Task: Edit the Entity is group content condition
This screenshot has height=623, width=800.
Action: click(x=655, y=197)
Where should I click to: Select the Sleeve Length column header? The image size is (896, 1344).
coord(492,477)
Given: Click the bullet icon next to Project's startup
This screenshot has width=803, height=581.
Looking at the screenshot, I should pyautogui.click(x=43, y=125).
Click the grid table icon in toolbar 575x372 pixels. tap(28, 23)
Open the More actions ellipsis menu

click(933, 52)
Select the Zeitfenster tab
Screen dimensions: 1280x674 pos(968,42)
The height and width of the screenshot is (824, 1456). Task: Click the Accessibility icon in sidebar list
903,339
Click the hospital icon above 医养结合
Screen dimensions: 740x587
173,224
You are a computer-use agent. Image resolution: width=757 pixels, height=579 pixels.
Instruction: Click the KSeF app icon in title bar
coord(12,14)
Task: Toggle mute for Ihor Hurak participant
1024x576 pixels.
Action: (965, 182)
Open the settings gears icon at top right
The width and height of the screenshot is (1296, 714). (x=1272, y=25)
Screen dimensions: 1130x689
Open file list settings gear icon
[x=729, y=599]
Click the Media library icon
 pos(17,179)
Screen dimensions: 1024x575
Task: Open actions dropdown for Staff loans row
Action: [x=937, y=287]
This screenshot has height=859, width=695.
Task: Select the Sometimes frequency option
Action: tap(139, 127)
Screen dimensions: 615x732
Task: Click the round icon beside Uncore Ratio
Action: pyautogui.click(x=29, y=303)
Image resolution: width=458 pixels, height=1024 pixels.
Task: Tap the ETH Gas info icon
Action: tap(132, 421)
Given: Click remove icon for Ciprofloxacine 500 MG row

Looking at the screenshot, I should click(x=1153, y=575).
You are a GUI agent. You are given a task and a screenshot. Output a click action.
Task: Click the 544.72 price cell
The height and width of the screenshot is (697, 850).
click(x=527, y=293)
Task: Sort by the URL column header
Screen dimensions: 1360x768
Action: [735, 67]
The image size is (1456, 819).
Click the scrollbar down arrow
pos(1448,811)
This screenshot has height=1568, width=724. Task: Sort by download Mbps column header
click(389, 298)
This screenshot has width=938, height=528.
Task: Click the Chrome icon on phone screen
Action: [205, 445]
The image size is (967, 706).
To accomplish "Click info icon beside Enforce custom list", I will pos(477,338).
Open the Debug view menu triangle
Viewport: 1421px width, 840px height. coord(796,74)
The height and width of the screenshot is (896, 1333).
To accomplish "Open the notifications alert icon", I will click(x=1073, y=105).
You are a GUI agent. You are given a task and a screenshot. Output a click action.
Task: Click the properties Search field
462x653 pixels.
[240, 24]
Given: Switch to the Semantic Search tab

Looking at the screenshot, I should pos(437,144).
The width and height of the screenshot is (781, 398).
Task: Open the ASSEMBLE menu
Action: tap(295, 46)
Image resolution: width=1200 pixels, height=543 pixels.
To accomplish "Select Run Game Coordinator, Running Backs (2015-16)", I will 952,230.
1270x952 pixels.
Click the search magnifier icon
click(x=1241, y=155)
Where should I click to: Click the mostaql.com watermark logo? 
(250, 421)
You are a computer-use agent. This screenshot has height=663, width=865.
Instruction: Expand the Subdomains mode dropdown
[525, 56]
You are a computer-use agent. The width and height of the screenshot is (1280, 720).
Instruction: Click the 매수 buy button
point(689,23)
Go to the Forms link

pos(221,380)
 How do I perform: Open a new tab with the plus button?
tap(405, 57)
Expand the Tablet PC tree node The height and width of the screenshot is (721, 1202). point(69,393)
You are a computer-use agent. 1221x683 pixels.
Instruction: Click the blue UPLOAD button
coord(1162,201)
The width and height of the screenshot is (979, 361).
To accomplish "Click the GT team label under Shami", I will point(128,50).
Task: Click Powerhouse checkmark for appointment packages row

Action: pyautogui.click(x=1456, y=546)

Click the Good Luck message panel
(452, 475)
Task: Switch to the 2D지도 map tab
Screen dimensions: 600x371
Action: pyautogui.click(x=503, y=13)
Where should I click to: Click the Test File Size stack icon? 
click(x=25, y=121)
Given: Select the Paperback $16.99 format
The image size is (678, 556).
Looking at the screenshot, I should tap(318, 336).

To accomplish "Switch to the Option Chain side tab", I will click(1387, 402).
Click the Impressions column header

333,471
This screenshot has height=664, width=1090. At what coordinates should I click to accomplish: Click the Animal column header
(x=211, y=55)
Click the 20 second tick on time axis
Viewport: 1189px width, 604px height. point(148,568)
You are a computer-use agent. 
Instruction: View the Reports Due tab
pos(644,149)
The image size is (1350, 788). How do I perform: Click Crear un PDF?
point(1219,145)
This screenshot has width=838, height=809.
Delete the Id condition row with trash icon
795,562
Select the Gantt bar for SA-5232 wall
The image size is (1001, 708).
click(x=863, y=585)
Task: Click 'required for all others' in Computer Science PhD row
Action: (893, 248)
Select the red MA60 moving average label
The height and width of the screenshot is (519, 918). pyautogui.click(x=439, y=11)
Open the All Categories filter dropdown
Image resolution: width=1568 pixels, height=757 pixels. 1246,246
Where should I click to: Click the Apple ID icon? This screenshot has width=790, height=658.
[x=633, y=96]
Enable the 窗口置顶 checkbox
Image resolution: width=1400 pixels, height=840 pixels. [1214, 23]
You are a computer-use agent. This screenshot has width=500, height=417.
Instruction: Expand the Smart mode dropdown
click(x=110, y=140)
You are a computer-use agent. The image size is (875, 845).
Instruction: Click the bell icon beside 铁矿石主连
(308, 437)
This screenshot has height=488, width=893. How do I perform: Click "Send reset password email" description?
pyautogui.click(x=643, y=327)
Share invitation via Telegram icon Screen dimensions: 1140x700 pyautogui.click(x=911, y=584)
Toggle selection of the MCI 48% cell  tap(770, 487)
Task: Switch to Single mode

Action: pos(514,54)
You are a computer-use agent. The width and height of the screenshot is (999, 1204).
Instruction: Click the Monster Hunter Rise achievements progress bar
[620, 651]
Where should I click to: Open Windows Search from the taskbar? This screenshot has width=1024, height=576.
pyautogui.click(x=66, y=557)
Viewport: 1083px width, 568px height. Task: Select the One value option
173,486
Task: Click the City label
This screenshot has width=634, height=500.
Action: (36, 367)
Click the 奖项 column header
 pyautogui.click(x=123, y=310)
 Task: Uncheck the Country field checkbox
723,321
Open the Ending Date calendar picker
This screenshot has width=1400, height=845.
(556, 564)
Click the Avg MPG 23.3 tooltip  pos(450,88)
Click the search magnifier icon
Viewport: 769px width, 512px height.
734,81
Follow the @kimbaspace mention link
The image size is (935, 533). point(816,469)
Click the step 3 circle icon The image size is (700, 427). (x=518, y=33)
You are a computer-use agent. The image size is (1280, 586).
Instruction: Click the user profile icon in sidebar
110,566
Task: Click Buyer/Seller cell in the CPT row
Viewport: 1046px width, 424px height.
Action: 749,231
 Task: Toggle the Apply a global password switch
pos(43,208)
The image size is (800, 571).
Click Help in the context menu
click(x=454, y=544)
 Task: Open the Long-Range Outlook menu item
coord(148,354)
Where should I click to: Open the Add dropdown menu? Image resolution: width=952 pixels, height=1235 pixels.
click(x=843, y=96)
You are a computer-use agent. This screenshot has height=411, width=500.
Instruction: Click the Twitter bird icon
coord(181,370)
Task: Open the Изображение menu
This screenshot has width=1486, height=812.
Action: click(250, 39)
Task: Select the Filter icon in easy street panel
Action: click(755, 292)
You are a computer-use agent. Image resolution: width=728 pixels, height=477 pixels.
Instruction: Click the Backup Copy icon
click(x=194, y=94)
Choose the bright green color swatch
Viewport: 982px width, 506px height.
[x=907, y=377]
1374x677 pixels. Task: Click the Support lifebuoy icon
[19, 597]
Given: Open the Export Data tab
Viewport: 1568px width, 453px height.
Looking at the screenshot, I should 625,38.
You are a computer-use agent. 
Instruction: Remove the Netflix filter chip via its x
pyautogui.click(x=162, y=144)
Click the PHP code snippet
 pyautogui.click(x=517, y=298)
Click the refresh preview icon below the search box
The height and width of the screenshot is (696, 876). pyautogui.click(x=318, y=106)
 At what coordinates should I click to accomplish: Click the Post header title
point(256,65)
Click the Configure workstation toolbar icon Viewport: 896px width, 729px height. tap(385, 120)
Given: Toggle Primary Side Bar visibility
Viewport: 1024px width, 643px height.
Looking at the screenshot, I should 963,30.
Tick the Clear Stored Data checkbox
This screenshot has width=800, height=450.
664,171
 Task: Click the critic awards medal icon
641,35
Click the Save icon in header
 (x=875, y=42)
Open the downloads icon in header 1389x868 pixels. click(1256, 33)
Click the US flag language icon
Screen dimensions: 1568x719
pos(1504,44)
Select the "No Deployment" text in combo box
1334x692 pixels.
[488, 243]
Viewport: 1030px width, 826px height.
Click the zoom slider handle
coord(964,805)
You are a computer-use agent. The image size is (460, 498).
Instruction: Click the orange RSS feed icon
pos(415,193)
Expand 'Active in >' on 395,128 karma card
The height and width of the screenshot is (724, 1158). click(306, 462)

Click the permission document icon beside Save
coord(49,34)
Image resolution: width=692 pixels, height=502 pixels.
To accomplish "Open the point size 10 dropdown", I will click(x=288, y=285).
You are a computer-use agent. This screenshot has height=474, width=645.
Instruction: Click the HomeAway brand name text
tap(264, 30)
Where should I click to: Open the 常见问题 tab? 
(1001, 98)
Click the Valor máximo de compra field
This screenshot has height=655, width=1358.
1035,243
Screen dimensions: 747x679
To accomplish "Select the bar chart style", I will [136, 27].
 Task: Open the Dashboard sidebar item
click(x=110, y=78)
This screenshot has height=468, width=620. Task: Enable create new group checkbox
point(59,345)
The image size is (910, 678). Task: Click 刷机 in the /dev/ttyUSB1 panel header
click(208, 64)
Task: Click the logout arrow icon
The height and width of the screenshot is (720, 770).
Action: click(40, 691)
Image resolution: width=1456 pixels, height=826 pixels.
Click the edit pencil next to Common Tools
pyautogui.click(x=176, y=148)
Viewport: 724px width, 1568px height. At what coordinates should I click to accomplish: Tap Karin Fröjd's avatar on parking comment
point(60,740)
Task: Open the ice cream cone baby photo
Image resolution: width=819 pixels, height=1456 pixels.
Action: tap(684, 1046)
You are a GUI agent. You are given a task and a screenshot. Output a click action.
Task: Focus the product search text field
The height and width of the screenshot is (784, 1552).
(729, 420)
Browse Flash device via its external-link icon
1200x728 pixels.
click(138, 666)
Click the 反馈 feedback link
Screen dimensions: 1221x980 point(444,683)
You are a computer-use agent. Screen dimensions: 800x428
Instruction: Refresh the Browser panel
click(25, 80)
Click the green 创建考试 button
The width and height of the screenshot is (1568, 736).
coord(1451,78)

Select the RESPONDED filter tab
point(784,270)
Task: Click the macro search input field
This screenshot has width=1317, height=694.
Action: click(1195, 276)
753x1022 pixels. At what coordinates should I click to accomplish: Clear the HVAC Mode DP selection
◇ ◇ ◇
# [EXERCISE REQUIREMENTS]
Go through the listing above and locate each line that holds the word "will". Copy those lines.

# [SOLUTION TO THIS EXERCISE]
To accomplish "Click info icon beside Enforce custom list", I will pos(477,338).
To accomplish "Open the notifications alert icon", I will click(x=1073, y=105).
To accomplish "Select Run Game Coordinator, Running Backs (2015-16)", I will 952,230.
To accomplish "Click the GT team label under Shami", I will point(128,50).
To accomplish "Switch to the Option Chain side tab", I will click(1387, 402).
To accomplish "Open the point size 10 dropdown", I will click(x=288, y=285).
To accomplish "Select the bar chart style", I will [136, 27].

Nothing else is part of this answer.